■ Extrait choisi ■
★ ★ ★ ★

Enfin, l'expression : « le médecin sauvegarde la dignité du mourant » est discutable, car la dignité ne peut se perdre ou s'acquérir ; il s'agit pour le médecin de reconnaître la dignité du mourant plus que de la sauvegarder.

Pour me résumer, je dirai que le présent texte porte de graves risques : risque de reconnaître implicitement et de banaliser un « droit au suicide », risque d'accepter l'arrêt de soins proportionnés, l'arrêt de l'alimentation ou de l'hydratation, dans un dessein d'euthanasie, risque encore de reconnaître aux directives anticipées une valeur contraignante.

Pour toutes ces raisons, je soumettrai au Sénat, au cours de la discussion des articles, des amendements ayant pour objet d'écarter les risques susmentionnés.

Le premier d'entre eux concerne l'alimentation et l'hydratation des personnes malades en fin de vie. Il est nécessaire de considérer les soins d'hygiène et le maintien d'une température adéquate, l'alimentation et l'hydratation, même artificielles, comme des soins minimaux, ordinaires, proportionnés, dus à la personne, et non comme des actes médicaux. C'est là, à mon avis, un impératif éthique de premier ordre.

Par ailleurs, il est fondamental de rappeler que tout malade a droit à des soins proportionnés. Ce droit est clairement affirmé dans la Charte des droits des personnes en fin de vie, en vertu de laquelle « toute personne mérite d'être soignée jusqu'à la fin de sa vie dans de justes proportions, en bénéficiant des techniques disponibles les plus efficaces ».

★ ★ ★ ★

■ Données affichées ■
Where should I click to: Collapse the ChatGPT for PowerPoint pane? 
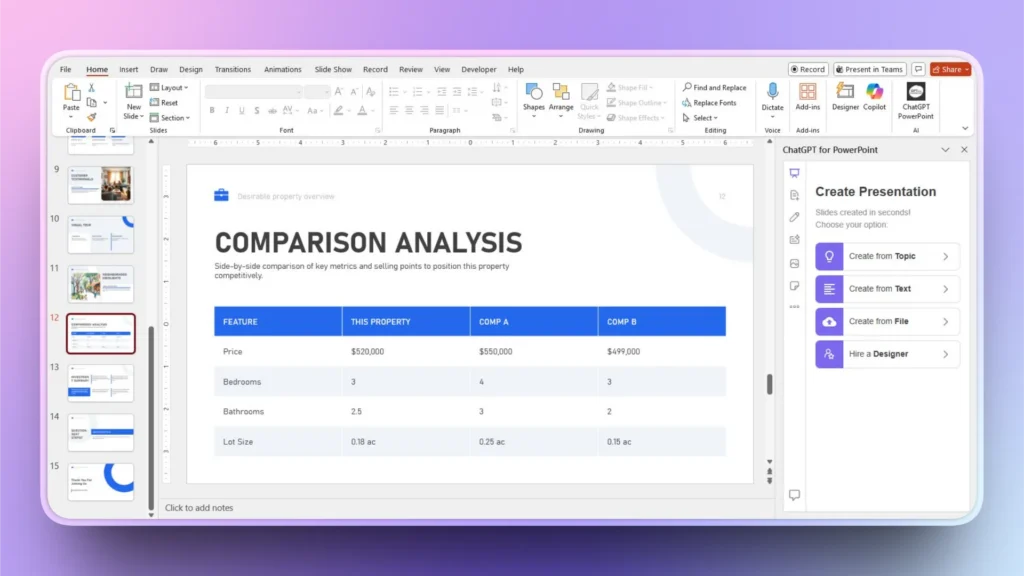(x=945, y=149)
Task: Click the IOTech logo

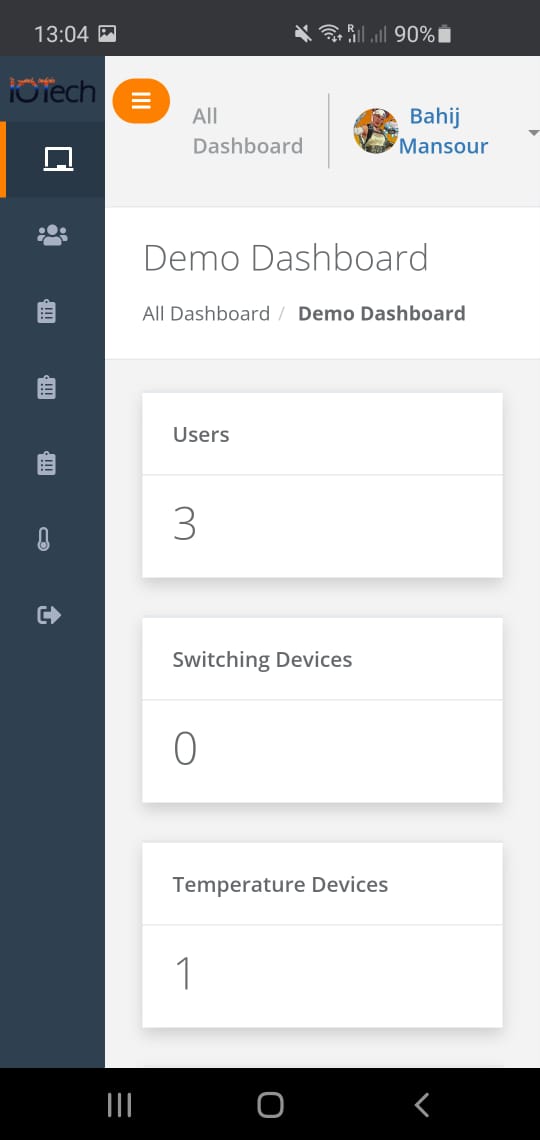Action: point(52,89)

★ ★ ★ ★

■ Questions d'étude ■
1. D'après l'extrait sur les soins en fin de vie, dans quel document le droit de tout malade à des soins proportionnés est-il clairement affirmé ?
2. Prolongez l'extrait sur les soins en fin de vie à la suite de sa dernière phrase.

■ Corrigé des questions ■
1. Il est affirmé dans la Charte des droits des personnes en fin de vie.

2.
Afin de donner une portée concrète à ce droit, il est nécessaire d'introduire dans la proposition de loi la notion de proportionnalité entre les soins et les objectifs médicaux. Pour pouvoir être suspendus, les actes médicaux devront être « disproportionnés » par rapport au résultat attendu. Je présenterai plusieurs amendements allant dans ce sens.

Enfin, l'article 5 de la proposition de loi relative aux droits des malades et à la fin de vie nous semble aller beaucoup trop loin et ouvrir la porte à des dérives très graves. Cet article tend en effet à permettre au corps médical de suspendre le traitement de personnes incapables d'exprimer leur volonté : il y a là un danger évident, un glissement vers l'euthanasie. La loi ne doit pas autoriser à interrompre les soins prodigués à une personne inconsciente.

Sous réserve de l'adoption de ces amendements, je voterai cette proposition de loi, en tâchant de toujours conserver à l'esprit, au cours de nos débats, que la vie est le bien le plus précieux qui nous soit donné.

Il me reste à remercier la commission des affaires sociales, son rapporteur, Gérard Dériot, et son président, Nicolas About, de l'excellence de leur travail. (Applaudissements sur les travées de l'UC-UDF et de l'UMP.)

M. le président. La parole est à M. François Autain.

M. François Autain. Monsieur le président, monsieur le ministre, mes chers collègues, contrairement à ce que l'on a pu dire et entendre, cette proposition de loi n'est ni consensuelle ni équilibrée.

Le principal inconvénient du consensus qui s'est manifesté lors du vote émis sur ce texte par l'Assemblée nationale, c'est qu'il n'existe pas dans notre pays. Un tel phénomène, de plus en plus fréquent, témoigne du décalage grandissant qui existe, dans ce domaine comme dans beaucoup d'autres, entre la réalité de notre société et les représentants des citoyens.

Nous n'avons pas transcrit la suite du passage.